The announcement coincides with the opening of patient enrollment for a Phase 1/2 clinical trial (NCT03061201) evaluating the safety and tolerability of SB-525 in adults with severe hemophilia A. Early data from this study is expected in late 2017 or early 2018, according to a Sangamo press release.
SB-525 was designed to reduce or eliminate the need for coagulation factor VIII replacement therapy by getting cells to naturally produce the missing protein. It works by carrying and delivering genetic information to liver cells where coagulation factors are produced using a modified, harmless form of the adeno-associated virus.
The gene therapy candidate was designated an investigational new drug (IND) by the U.S. Food and Drug Administration (FDA) in January and was granted orphan drug status in May for the treatment of hemophilia A.
Gene therapy potentially could transform the treatment of hemophilia as a highly specialized, one-time therapy that targets the root cause of the disease. The technology involves introducing genetic material into the patient’s body to deliver a “correct” copy of a certain gene to compensate for a defective one.

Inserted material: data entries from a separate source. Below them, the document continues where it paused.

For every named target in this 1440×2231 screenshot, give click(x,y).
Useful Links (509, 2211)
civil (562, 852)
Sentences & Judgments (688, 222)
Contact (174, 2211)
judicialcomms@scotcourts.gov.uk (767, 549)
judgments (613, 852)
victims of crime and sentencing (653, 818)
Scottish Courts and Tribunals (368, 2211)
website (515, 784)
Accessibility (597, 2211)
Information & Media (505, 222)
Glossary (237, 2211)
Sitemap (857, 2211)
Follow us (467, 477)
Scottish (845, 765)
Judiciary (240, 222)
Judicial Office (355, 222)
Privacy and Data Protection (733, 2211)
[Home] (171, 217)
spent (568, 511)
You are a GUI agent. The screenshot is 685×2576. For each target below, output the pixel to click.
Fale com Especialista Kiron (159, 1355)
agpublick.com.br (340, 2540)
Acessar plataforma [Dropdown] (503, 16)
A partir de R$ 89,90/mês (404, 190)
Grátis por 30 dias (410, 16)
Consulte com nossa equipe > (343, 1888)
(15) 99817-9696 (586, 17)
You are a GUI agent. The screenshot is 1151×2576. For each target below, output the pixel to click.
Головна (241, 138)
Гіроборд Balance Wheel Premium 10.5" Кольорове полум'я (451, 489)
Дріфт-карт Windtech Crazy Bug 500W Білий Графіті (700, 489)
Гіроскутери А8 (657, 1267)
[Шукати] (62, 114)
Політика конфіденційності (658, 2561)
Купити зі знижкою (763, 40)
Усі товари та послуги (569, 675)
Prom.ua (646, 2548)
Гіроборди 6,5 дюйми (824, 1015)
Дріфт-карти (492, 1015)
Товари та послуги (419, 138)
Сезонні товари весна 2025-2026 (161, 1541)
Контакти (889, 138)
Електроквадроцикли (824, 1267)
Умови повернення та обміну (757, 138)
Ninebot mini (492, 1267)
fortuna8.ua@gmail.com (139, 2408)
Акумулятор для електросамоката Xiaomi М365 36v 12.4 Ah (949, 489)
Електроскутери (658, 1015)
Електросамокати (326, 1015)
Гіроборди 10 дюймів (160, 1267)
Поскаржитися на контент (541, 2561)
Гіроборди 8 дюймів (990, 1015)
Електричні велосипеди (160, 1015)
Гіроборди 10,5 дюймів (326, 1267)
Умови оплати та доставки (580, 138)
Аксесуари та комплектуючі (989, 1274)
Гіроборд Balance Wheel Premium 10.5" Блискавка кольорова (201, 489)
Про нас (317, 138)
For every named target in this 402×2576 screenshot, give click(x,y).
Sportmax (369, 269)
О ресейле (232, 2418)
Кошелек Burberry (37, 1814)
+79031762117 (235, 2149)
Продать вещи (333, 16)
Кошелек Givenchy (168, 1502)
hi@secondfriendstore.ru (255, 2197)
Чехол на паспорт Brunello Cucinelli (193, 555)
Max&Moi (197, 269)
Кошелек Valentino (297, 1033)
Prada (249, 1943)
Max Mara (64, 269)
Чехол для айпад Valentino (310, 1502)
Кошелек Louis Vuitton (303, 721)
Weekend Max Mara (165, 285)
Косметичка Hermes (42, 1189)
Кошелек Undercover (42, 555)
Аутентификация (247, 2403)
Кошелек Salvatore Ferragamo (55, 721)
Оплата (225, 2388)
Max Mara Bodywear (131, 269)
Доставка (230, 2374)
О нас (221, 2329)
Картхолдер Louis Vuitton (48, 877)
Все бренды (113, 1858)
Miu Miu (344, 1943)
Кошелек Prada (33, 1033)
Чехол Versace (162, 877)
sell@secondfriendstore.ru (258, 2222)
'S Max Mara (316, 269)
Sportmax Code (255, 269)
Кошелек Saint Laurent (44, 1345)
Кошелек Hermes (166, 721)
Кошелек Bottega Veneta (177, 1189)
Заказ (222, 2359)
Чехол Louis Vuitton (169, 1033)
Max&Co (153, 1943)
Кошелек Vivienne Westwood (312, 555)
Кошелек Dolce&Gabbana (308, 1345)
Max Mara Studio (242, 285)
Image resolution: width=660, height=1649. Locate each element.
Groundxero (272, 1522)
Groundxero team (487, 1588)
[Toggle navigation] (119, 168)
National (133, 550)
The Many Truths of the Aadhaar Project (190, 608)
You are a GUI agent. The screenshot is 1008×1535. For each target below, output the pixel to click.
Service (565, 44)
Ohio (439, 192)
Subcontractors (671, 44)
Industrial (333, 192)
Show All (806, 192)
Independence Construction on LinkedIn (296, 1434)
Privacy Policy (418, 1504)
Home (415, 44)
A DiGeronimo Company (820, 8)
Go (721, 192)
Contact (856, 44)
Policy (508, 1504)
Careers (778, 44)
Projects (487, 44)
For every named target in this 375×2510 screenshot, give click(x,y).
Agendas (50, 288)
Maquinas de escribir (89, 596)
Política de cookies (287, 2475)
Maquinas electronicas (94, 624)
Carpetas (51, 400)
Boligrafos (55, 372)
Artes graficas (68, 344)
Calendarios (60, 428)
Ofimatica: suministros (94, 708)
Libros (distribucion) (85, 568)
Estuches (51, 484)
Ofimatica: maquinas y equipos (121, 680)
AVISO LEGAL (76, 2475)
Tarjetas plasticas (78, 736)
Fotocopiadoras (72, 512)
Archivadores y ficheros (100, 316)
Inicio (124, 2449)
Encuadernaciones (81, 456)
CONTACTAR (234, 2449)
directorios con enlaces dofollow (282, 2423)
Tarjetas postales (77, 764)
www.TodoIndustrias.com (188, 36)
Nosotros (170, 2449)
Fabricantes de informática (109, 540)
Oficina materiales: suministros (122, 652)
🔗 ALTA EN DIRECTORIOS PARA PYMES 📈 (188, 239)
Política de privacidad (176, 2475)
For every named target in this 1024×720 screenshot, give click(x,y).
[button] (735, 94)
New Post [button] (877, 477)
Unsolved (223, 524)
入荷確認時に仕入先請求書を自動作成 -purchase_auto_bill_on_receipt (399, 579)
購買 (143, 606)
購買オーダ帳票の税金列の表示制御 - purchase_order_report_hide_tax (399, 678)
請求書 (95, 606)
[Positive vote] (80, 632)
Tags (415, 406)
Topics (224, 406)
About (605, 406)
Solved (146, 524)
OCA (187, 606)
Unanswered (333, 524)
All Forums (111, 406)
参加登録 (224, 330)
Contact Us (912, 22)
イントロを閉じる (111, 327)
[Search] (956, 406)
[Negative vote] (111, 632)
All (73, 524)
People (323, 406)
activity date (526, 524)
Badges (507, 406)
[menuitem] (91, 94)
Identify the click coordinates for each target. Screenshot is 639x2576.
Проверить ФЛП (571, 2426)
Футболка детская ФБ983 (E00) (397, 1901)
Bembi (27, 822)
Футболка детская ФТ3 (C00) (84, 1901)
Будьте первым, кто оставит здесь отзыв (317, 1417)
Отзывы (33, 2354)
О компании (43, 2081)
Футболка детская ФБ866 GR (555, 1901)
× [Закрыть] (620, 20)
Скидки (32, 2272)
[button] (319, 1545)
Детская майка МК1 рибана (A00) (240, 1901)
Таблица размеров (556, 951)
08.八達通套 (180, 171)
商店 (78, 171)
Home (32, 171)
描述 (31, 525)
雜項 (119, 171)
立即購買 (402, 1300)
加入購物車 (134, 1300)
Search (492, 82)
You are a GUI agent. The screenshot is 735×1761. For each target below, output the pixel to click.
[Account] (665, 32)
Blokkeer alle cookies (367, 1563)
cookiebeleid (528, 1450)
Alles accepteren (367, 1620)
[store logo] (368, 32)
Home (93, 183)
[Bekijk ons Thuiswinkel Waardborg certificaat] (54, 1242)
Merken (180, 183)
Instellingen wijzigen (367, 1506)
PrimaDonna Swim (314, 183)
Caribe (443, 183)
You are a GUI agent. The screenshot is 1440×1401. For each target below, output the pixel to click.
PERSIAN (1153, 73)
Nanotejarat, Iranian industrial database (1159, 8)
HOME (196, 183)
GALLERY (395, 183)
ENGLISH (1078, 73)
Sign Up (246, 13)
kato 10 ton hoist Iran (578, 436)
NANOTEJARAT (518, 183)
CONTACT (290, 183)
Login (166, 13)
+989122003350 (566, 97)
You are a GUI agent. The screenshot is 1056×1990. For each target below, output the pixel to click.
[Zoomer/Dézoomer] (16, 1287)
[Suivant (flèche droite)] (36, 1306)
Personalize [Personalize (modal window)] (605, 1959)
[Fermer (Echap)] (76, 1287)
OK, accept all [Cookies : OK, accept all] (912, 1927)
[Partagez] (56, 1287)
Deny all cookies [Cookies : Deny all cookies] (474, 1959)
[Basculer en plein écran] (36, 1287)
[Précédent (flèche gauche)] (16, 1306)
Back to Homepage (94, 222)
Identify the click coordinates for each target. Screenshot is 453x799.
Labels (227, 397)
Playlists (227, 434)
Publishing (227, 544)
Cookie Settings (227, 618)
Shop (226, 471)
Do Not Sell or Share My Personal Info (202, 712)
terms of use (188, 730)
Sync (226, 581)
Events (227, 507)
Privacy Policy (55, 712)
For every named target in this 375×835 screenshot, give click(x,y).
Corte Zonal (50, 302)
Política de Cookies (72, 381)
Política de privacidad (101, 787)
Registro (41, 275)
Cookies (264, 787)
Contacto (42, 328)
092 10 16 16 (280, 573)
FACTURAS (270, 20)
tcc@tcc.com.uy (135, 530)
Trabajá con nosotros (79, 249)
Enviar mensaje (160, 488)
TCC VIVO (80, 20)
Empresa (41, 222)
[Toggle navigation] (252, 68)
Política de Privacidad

When the collaboration agreement was announced in May, Mikael Dolsten, PhD, president of worldwide research and development at Pfizer, said the company believes SB-525 “has the potential to be a best-in-class therapy that may provide patients with stable and durable levels of factor VIII protein with a single administration treatment.”
The EMA’s orphan medicinal product designation is granted only to medicines that are intended for the treatment, prevention or diagnosis of life-threatening or chronic conditions that affect fewer than five in 10,000 people within the European Union (EU).
The designation is meant to expedite the development and commercialization of orphan medicines, which include access to EU centralized authorizations and the potential for market exclusivity for up to 10 years.